Não nos temos entregue a nós mesmos, pois isso seria o começo de uma vida larga e nós a tememos.
Temos evitado cair de joelhos diante do primeiro de nós que por amor diga: tens medo. Temos organizado associações e clubes sorridentes onde se serve com ou sem soda. Temos procurado nos salvar mas sem usar a palavra salvação para não nos envergonharmos de ser inocentes.
Não temos usado a palavra amor para não termos de reconhecer a sua contextura de ódio, de amor, de ciúme e de tantos outros contraditórios.
Temos mantido em segredo a nossa morte para tornar a nossa vida possível.
Muitos de nós fazem arte por não saber como é a outra coisa.
Temos disfarçado com falso amor a nossa indiferença, sabendo que nossa indiferença é angústia disfarçada.
Temos disfarçado com o pequeno medo o grande medo maior e por isso nunca falamos no que realmente importa. Falar no que realmente importa é considerado uma gaffe.
Não temos adorado por termos a sensata mesquinhez de nos lembrarmos a tempo dos falsos deuses.
Não temos sido puros e ingénuos para não rirmos de nós mesmos e para que no fim do dia possamos dizer pelo menos não fui tolo e assim não ficarmos perplexos antes de apagar a luz.
Temos sorrido em público do que não sorriríamos quando ficássemos sozinhos. Temos chamado de fraqueza a nossa candura.
Temo-nos temido um ao outro, acima de tudo. E a tudo isso consideramos a vitória nossa de cada dia.

Clarice Lispector

11 comments:

Magnolia said...

Adoro tudo o que esta senhora escreveu...
Beijo

J. said...

Enfiamo-nos em caixotes e seguimos padrões sem ao menos entendê-los... Covardia? Falta de coragem? Falta...

Beijo.

Lídia Borges said...

Clarice Lispector, uma autora especial que vale muito a pena ler.
Acabei recentemente o "Laços de Família". Recomendo!

Um beijo

Primeira Pessoa said...

magnólia,
clarice era uma alma atormentada, uma escritora de imenso talento.

eterna, clarice.

Primeira Pessoa said...

lídia,
existe uma entrevista impagável com clarice no youtube. podendo, veja.
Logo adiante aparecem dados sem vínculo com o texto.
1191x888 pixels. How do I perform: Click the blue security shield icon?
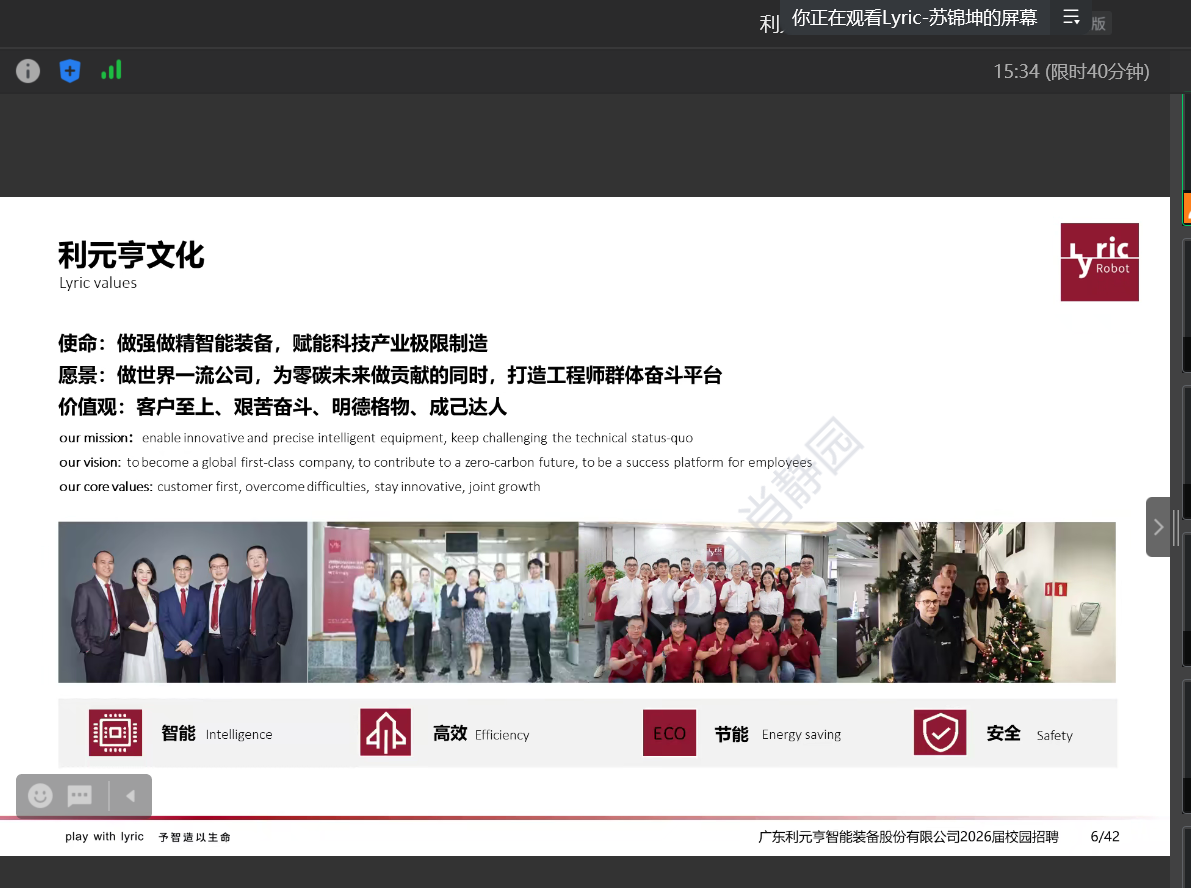click(69, 71)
ajuda a entendê-la um bocadinho mais.

abs,
R.

Primeira Pessoa said...

falta ou excesso?
nunca saberemos, juliana...
ou, saberemos?

abraço grande do
roberto.

Lou Vilela said...

Tudo sempre tão atual, né? Fantástica!
Bela escolha, meu caro!

Bjs

Paulo Jorge Dumaresq said...

Roberto, concordo com a Lou Vilela.
O texto de Clarice é muito atual e profundo.
É para mexer con os nossos brios de seres racionais e limitados.
Sempre um prazer passar aqui e ficar menos ignorante.
Abração, amigo, e ótima Páscoa.

Primeira Pessoa said...

lou,
essa senhora viveu em recife...rs
abração,
roberto.

Primeira Pessoa said...

paulo poeta,
por increça que parível, isso se repete: os grandes autores nunca saem da "moda" (rs)... mais ou menos isto...
os grandes autores nunca deixa de ser atuais.
nunca!
e olha que "nunca" é uma cidade longe pra caráleo.

abração.
R.

Berenice said...

Clarice é insondável. Me sinto entorpecida quando a leio. Se a entrevista que fala do youtube é aquela um pouco antes da sua morte, é mesmo impressionante.

Roberto, meu blog apresenta uns problemas, aparece como aberto apenas pra convidados, mas não é verdade, coisas do blogger! Ele tá sem atividade, sem postagens e sem visitas. Espero retornar em breve.